Günter Kast, mardi, 23. mars 2021

Imaginés en Norvège, fabriqués en Lituanie, prisés en Suisse, les vêtements fonctionnels en laine mérinos issus de l’entreprise traditionnelle Devold garantissent une production dénuée de toute souffrance pour les moutons.

Imaginés en Norvège, fabriqués en Lituanie, prisés en Suisse, les vêtements fonctionnels en laine mérinos issus de l’entreprise traditionnelle Devold garantissent une production dénuée de toute souffrance pour les moutons.

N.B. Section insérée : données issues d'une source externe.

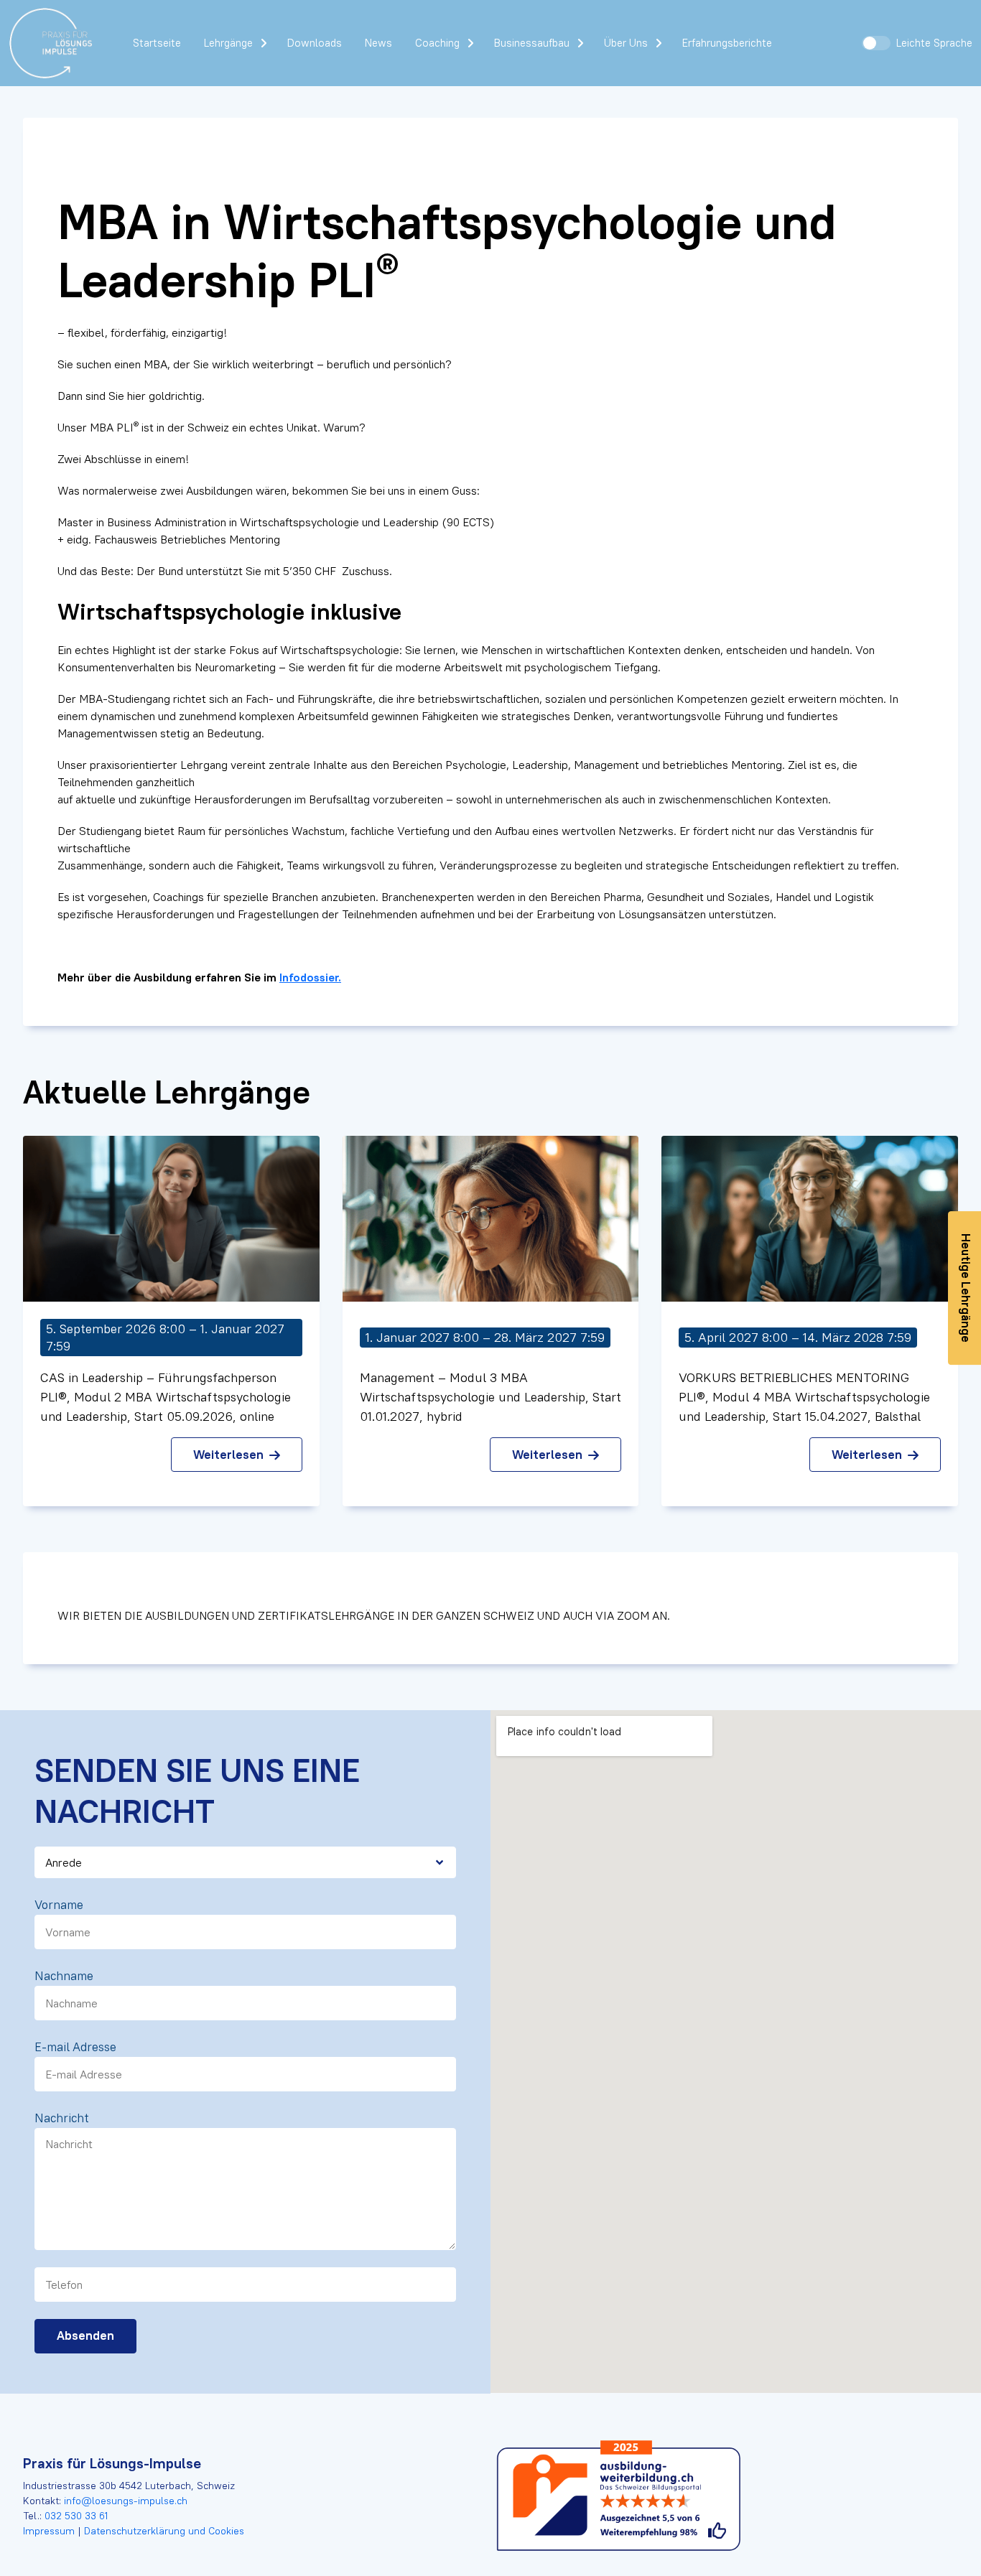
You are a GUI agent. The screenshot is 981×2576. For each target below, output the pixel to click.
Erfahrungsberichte (727, 43)
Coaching (437, 43)
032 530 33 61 (76, 2515)
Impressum (50, 2530)
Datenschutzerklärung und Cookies (162, 2530)
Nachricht (61, 2118)
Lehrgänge (228, 43)
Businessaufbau (531, 43)
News (378, 43)
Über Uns (626, 43)
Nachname (63, 1976)
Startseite (157, 43)
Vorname (58, 1905)
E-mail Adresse (75, 2047)
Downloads (314, 43)
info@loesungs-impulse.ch (125, 2500)
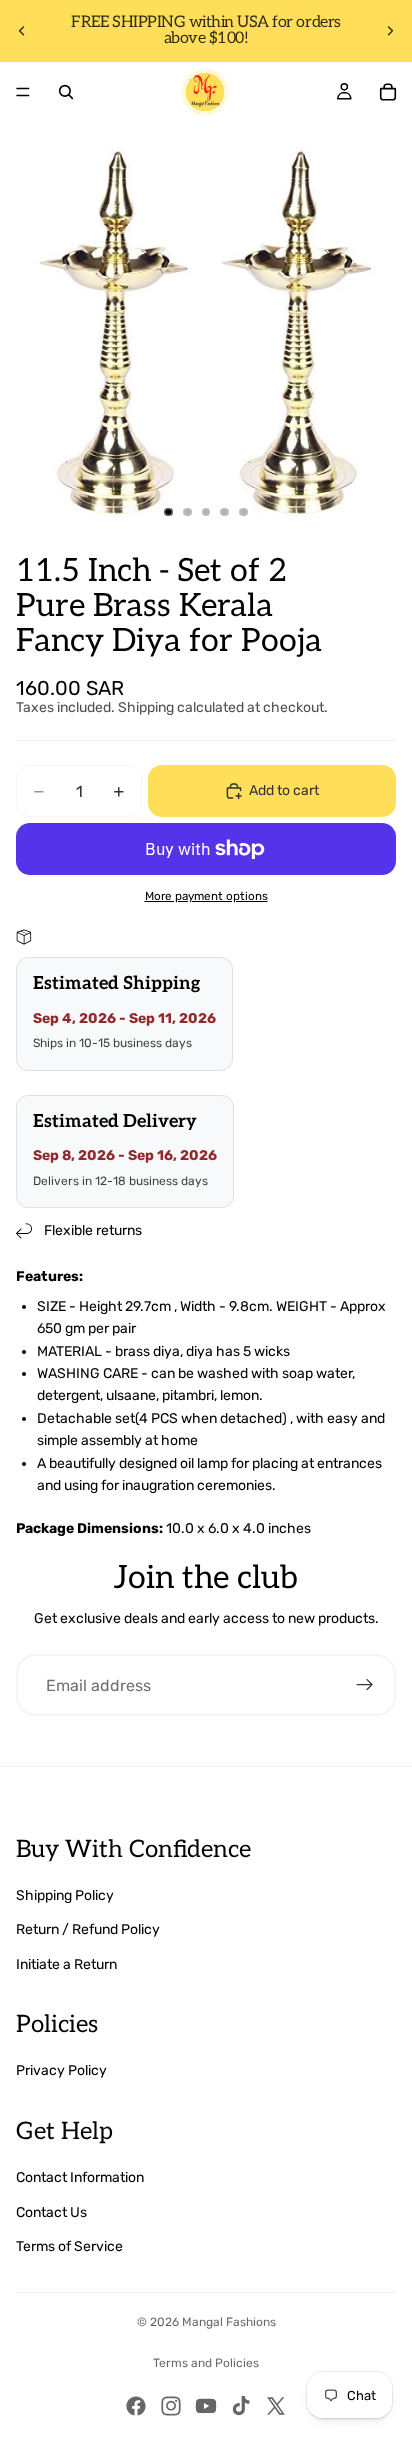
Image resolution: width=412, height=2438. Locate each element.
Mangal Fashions (229, 2322)
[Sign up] (365, 1685)
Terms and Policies (206, 2363)
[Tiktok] (241, 2406)
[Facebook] (136, 2406)
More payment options (206, 896)
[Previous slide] (22, 31)
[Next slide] (390, 31)
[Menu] (23, 92)
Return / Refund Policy (88, 1929)
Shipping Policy (65, 1895)
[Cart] (388, 92)
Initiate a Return (66, 1964)
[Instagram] (171, 2406)
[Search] (66, 92)
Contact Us (51, 2212)
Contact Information (80, 2177)
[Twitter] (276, 2406)
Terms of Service (69, 2246)
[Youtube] (206, 2406)
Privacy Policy (61, 2070)
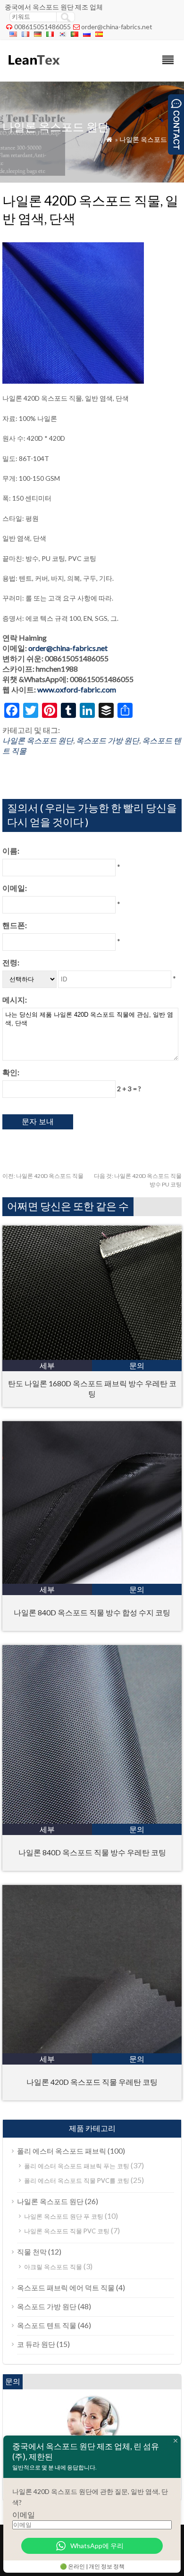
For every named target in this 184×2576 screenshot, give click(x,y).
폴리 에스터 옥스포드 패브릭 (61, 2151)
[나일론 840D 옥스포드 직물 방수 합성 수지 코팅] (92, 1580)
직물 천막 (32, 2251)
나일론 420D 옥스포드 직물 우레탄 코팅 (92, 2081)
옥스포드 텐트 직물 (46, 2325)
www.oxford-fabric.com (76, 689)
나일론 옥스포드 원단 (150, 139)
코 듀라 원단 (36, 2344)
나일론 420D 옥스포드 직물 (43, 1175)
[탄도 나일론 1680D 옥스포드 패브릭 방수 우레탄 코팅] (92, 1356)
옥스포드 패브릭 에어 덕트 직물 (66, 2287)
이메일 (23, 2514)
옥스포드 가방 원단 (107, 740)
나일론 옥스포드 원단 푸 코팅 (63, 2216)
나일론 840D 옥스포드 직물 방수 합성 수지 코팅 (92, 1612)
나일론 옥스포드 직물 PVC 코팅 (66, 2231)
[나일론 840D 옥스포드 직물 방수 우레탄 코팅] (92, 1820)
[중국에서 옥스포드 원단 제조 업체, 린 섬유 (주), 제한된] (33, 69)
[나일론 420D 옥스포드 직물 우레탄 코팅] (92, 2050)
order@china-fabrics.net (116, 27)
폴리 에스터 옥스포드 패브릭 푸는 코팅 (76, 2166)
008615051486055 (42, 27)
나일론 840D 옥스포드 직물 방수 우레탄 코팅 (92, 1852)
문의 (136, 1365)
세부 (47, 1365)
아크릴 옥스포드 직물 (53, 2267)
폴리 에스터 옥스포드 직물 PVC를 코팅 (76, 2180)
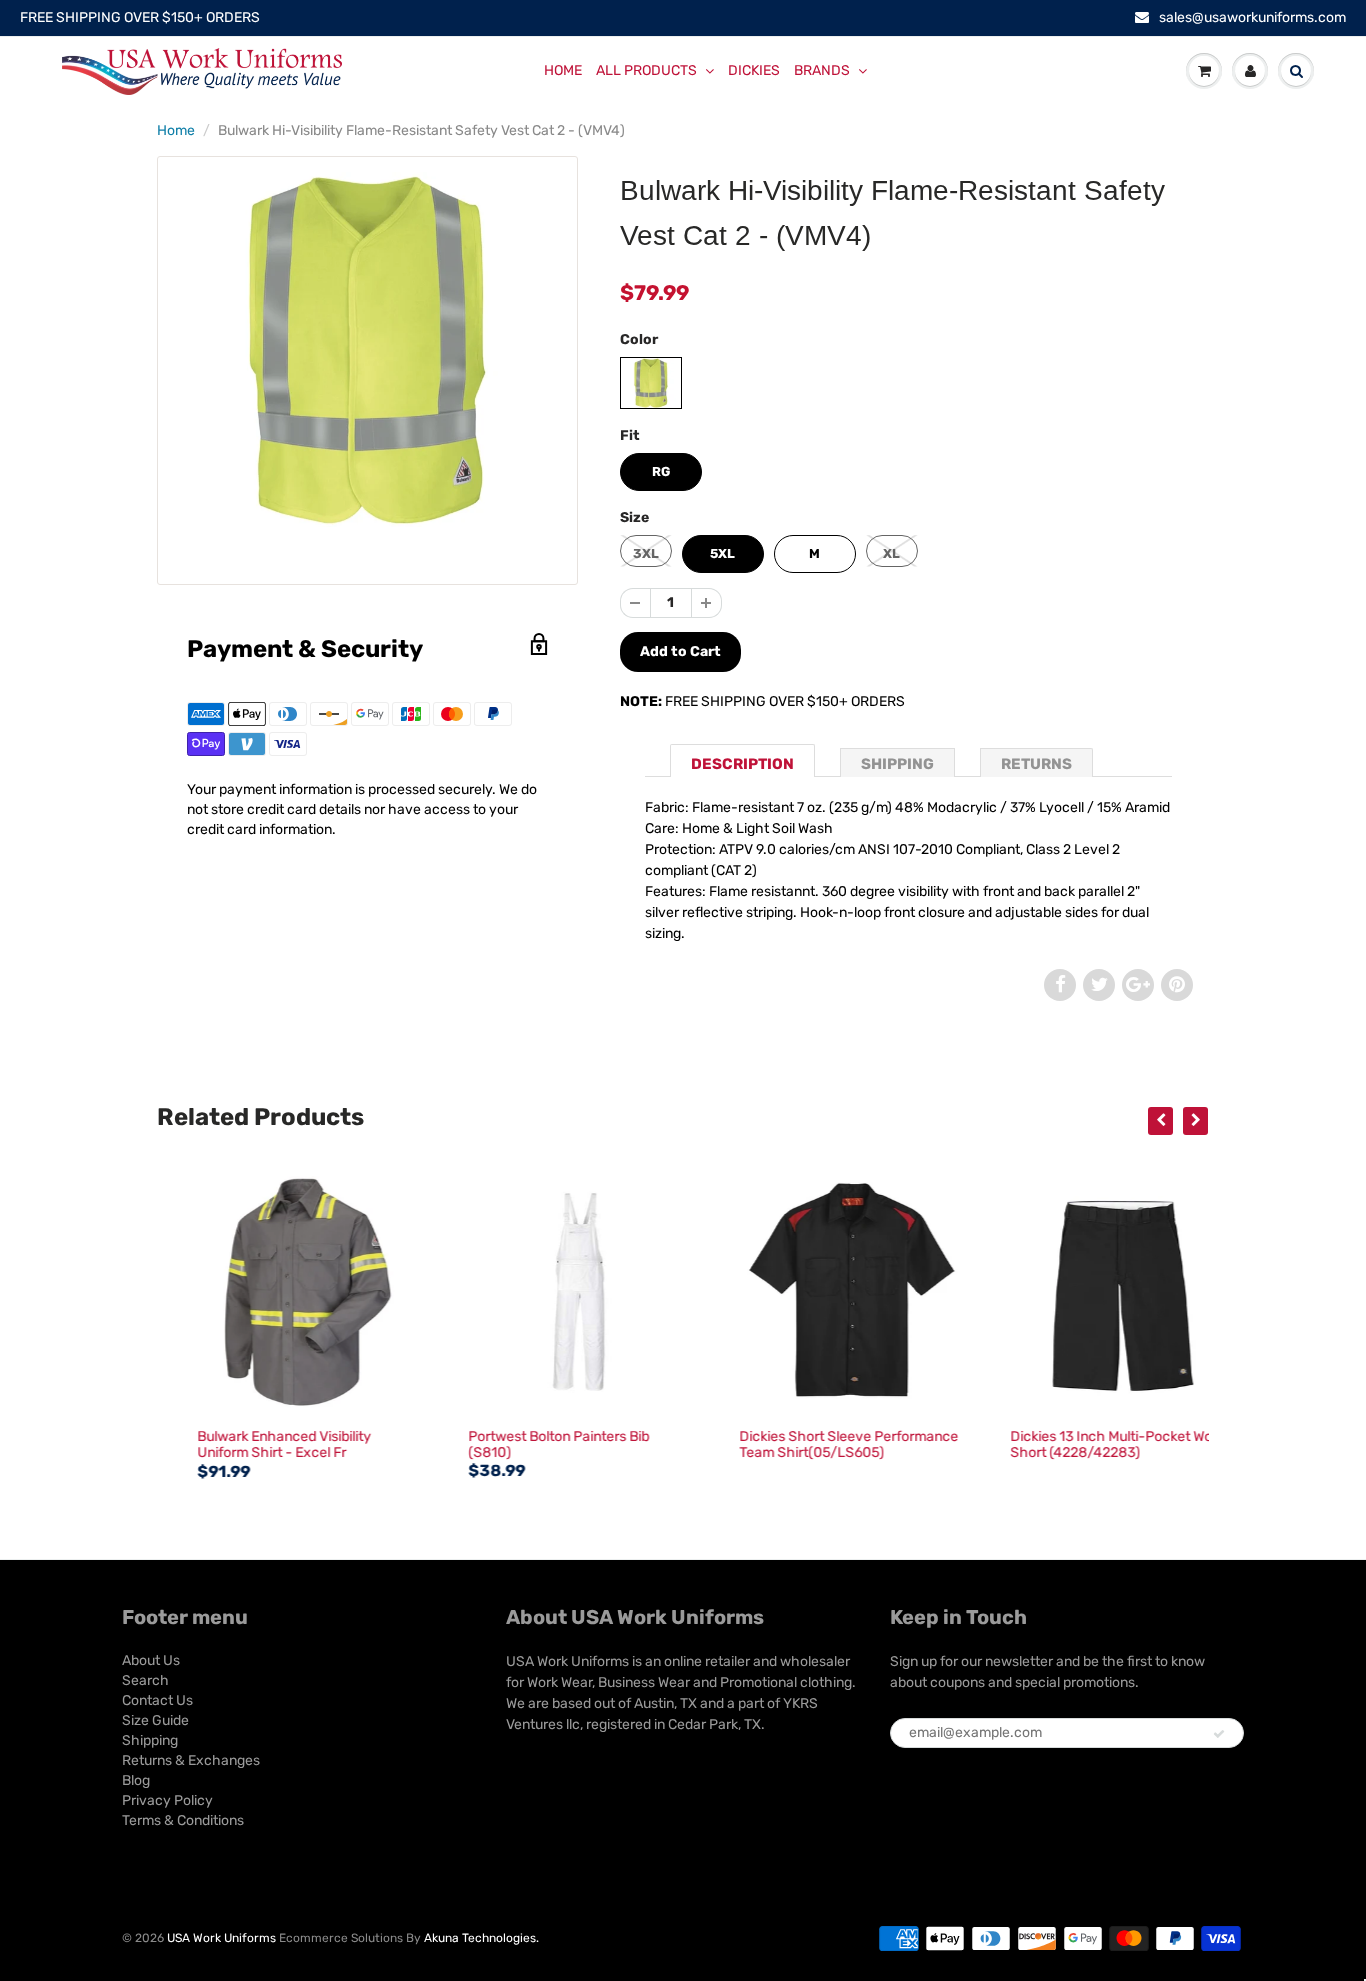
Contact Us (157, 1700)
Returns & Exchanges (191, 1760)
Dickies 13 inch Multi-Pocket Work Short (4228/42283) (1086, 1444)
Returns (1036, 764)
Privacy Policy (167, 1800)
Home (176, 130)
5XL (722, 553)
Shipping (897, 764)
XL (891, 553)
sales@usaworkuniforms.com (1252, 17)
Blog (136, 1780)
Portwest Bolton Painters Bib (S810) (527, 1444)
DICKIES (754, 70)
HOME (563, 70)
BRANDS (822, 70)
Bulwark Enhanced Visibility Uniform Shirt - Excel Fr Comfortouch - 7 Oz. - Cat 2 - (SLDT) (259, 1460)
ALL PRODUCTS (646, 70)
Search (145, 1680)
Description (742, 764)
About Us (151, 1660)
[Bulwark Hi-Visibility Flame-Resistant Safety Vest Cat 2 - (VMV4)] (367, 349)
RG (661, 471)
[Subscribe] (1219, 1734)
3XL (646, 553)
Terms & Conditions (183, 1820)
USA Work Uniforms (221, 1938)
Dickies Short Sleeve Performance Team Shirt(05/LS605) (817, 1444)
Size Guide (155, 1720)
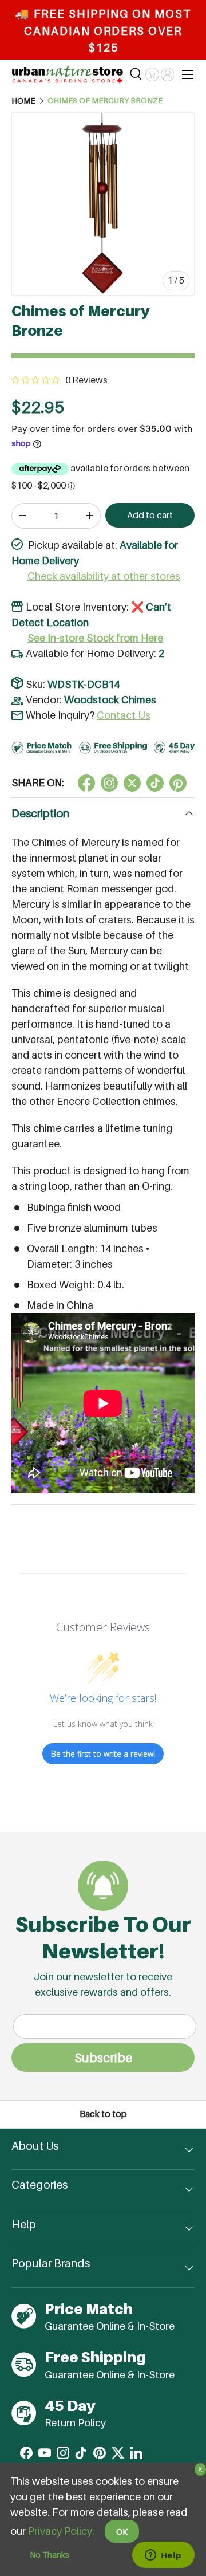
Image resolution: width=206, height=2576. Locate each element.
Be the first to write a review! (103, 1753)
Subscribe (103, 2057)
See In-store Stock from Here (95, 638)
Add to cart (150, 515)
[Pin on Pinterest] (178, 783)
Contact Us (123, 715)
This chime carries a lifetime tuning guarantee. (91, 1136)
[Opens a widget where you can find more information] (163, 2556)
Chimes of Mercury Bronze (105, 101)
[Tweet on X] (109, 783)
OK (122, 2531)
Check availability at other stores (103, 576)
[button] (152, 74)
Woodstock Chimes (110, 700)
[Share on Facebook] (86, 783)
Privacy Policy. (61, 2531)
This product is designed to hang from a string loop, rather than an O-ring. (100, 1178)
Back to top (103, 2114)
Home (23, 101)
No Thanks (49, 2554)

La laine est LA fibre idéale », s’enthousiasme Ueli Arnold, directeur d’ACE alpine & climbing equipment AG à Amden (SG). Et il sait de quoi il parle car, en plus d’être l’importateur général suisse du spécialiste norvégien de la laine Devold, il est guide de montagne. Dans le cadre de cette dernière fonction, il a l’occasion de tester, durant une partie de l’année, des vêtements fonctionnels sous toutes leurs coutures. Selon Arnold, premièrement, la laine de mouton, naturellement antibactérienne, évite les mauvaises odeurs qui se forment rapidement. Deuxièmement, elle régule la température corporelle, ce qui signifie qu’elle réchauffe en hiver et rafraîchit en été. Troisièmement, la laine ne colle pas et peut absorber un tiers de son propre poids en humidité sans qu’on ne se sente mouillé. Quatrièmement, ce matériau respectueux de l’environnement génère moins de microplastiques que les fibres synthétiques, sans oublier qu’il ne doit pas être lavé aussi souvent grâce à ses propriétés autonettoyantes. En outre, au terme de sa vie, il est biodégradable. Cinquièmement, la laine tient encore chaud lorsqu’elle est mouillée. Sixièmement, elle garantit un microclimat sain pour la peau et peut même soulager l’eczéma. Septièmement, elle constitue une protection solaire naturelle puisqu’elle bloque les rayons UV.

Sept à zéro ! Victoire écrasante pour la laine ! Tout cela est-il trop beau pour être vrai ? « Il y a un petit bémol », confirme Arnold. « Mais Devold a su transformer ce bémol en avantage concurrentiel, pour le bien-être des moutons. » Dans un premier temps, il ne veut pas nous en révéler davantage. Lorsque Ole Andreas Devold crée une fabrique textile en 1853 à Ålesund, la protection des animaux n’est pas encore à l’ordre du jour. Le jeune entrepreneur vient d’effectuer quatre ans d’apprentissage en Allemagne. Il revient sur la rude côte ouest de la Norvège, emmenant avec lui, outre une foule d’idées, l’une des machines à tricoter mécaniques les plus modernes de son époque. Son modèle commercial est le suivant : équiper les pêcheurs et les dockers de son pays natal avec de robustes vêtements en laine pour les accompagner dans leurs tâches difficiles. Rapidement devenu un bestseller, le pull norvégien de Devold incarne quasiment une sorte de symbole national, un classique scandinave par excellence. Il fait encore partie de l’assortiment actuel.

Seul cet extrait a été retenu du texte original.